Only the lines from the one with "This screenshot has width=500, height=375." through the end of the data below belong in the answer, restated word for word, pictures excluded.

Records drawn from a dataset:
:::::

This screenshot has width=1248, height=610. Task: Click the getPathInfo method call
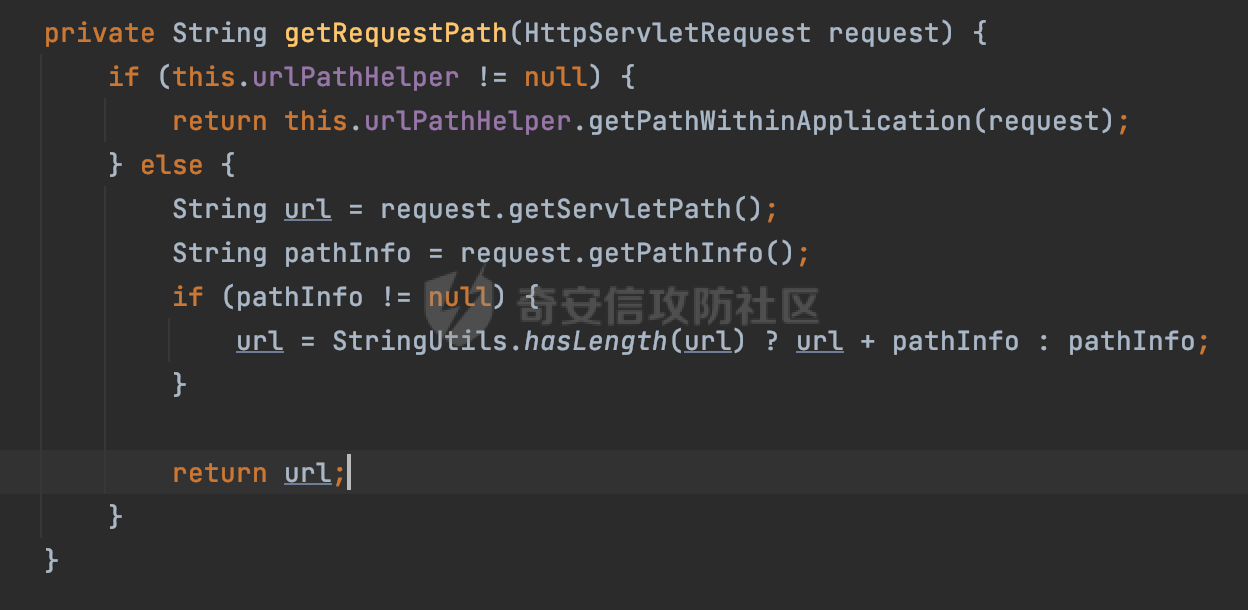675,253
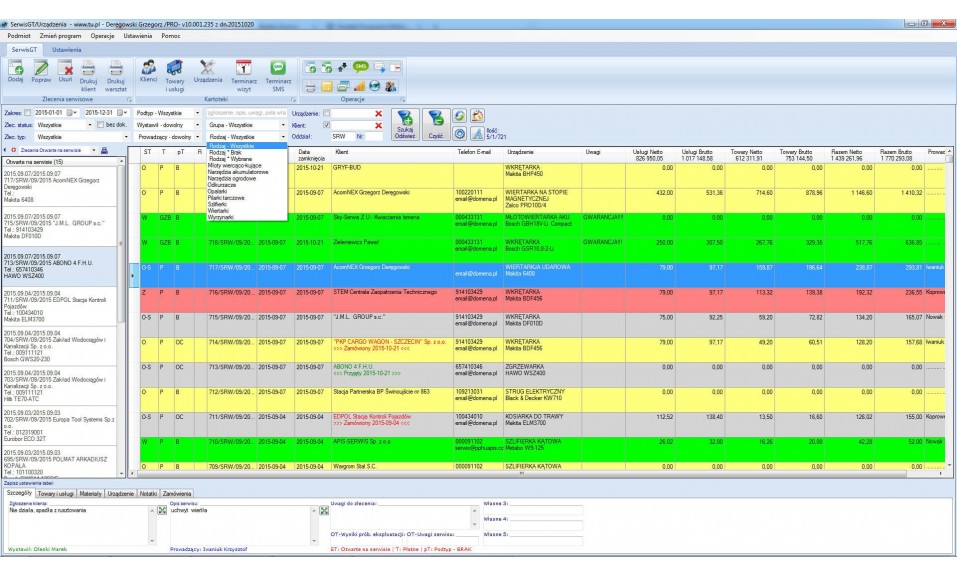
Task: Open Towary i usługi catalog
Action: [x=174, y=67]
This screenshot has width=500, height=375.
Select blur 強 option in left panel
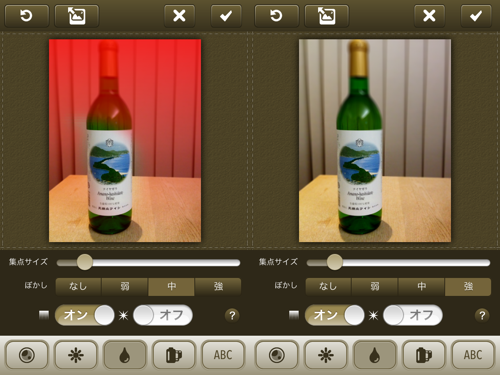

:::::

▶ _WRITTEN ANSWER_
This screenshot has width=500, height=375.
Select blur 強 option in left panel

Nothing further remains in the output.